Published: October 9, 2017
Eric G. Bluemn, Ilsa M. Coleman, Jared M. Lucas, Roger T. Coleman, Susana Hernandez-Lopez, Robin Tharakan, Daniella Bianchi-Frias, Ruth F. Dumpit, Arja Kaipainen, Alexandra N. Corella, Yu Chi Yang, Michael D. Nyquist, Elahe Mostaghel, Andrew C. Hsieh, Xiaotun Zhang, Eva Corey, Lisha G. Brown, Holly M. Nguyen, Kenneth Pienta, Michael Ittmann, Michael Schweizer, Lawrence D. True, David Wise, Paul S. Rennie, Robert L. Vessella, Colm Morrissey, Peter S. Nelson
Androgen receptor (AR) signaling is a distinctive feature of prostate carcinoma (PC) and represents the major therapeutic target for treating metastatic prostate cancer (mPC).
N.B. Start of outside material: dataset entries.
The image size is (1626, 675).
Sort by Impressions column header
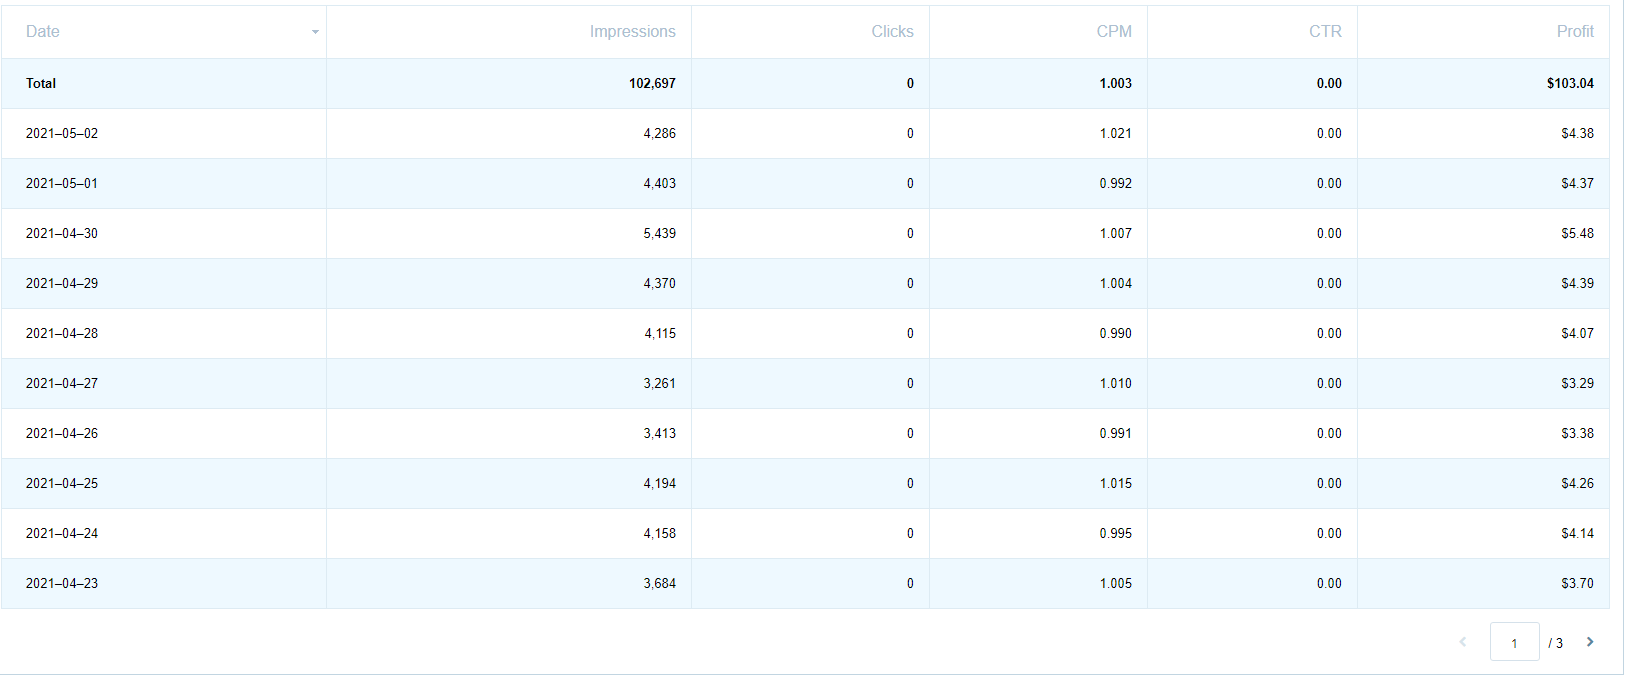click(632, 32)
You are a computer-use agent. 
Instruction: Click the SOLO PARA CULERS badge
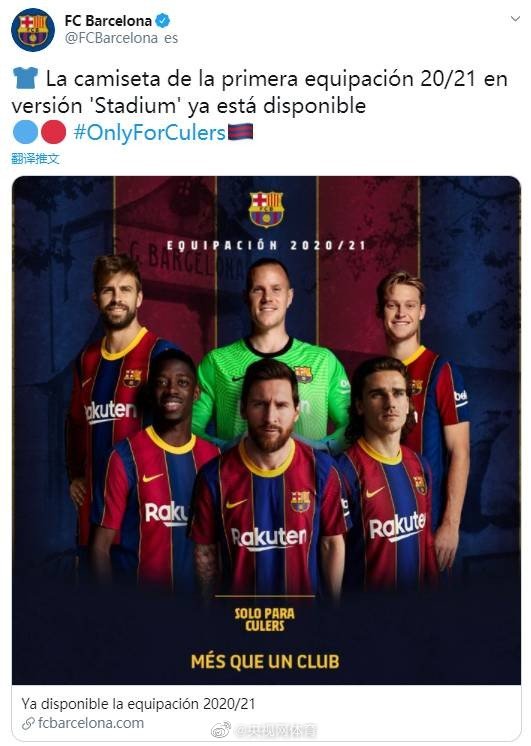(x=265, y=619)
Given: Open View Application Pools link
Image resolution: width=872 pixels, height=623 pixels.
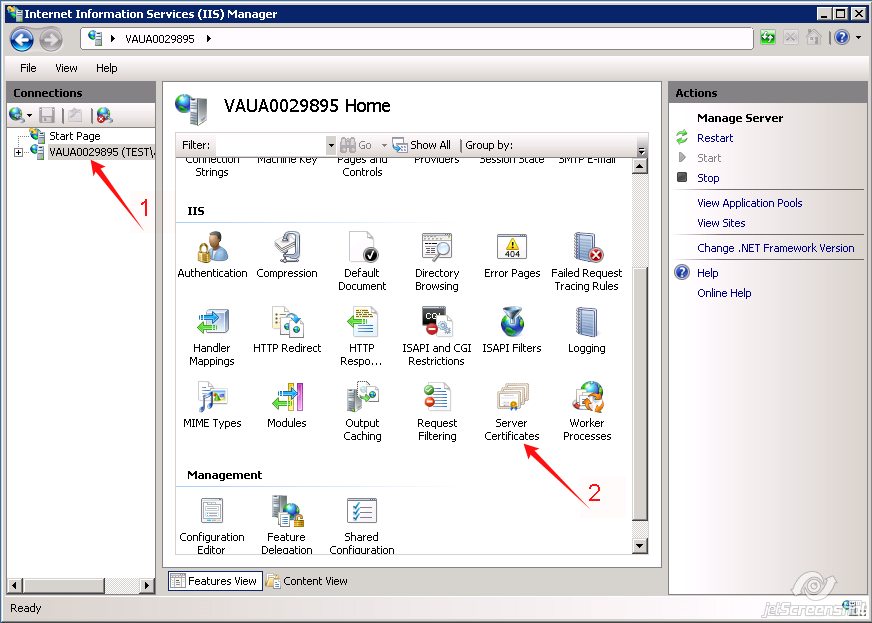Looking at the screenshot, I should coord(749,203).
Though highly effective, AR antagonism can produce tumors that bypass a functional requirement for AR, often through neuroendocrine (NE) transdifferentiation. Through the molecular assessment of mPCs over two decades, we find a phenotypic shift has occurred in mPC with the emergence of an AR-null NE-null phenotype. These “double-negative” PCs are notable for elevated FGF and MAPK pathway activity, which can bypass AR dependence.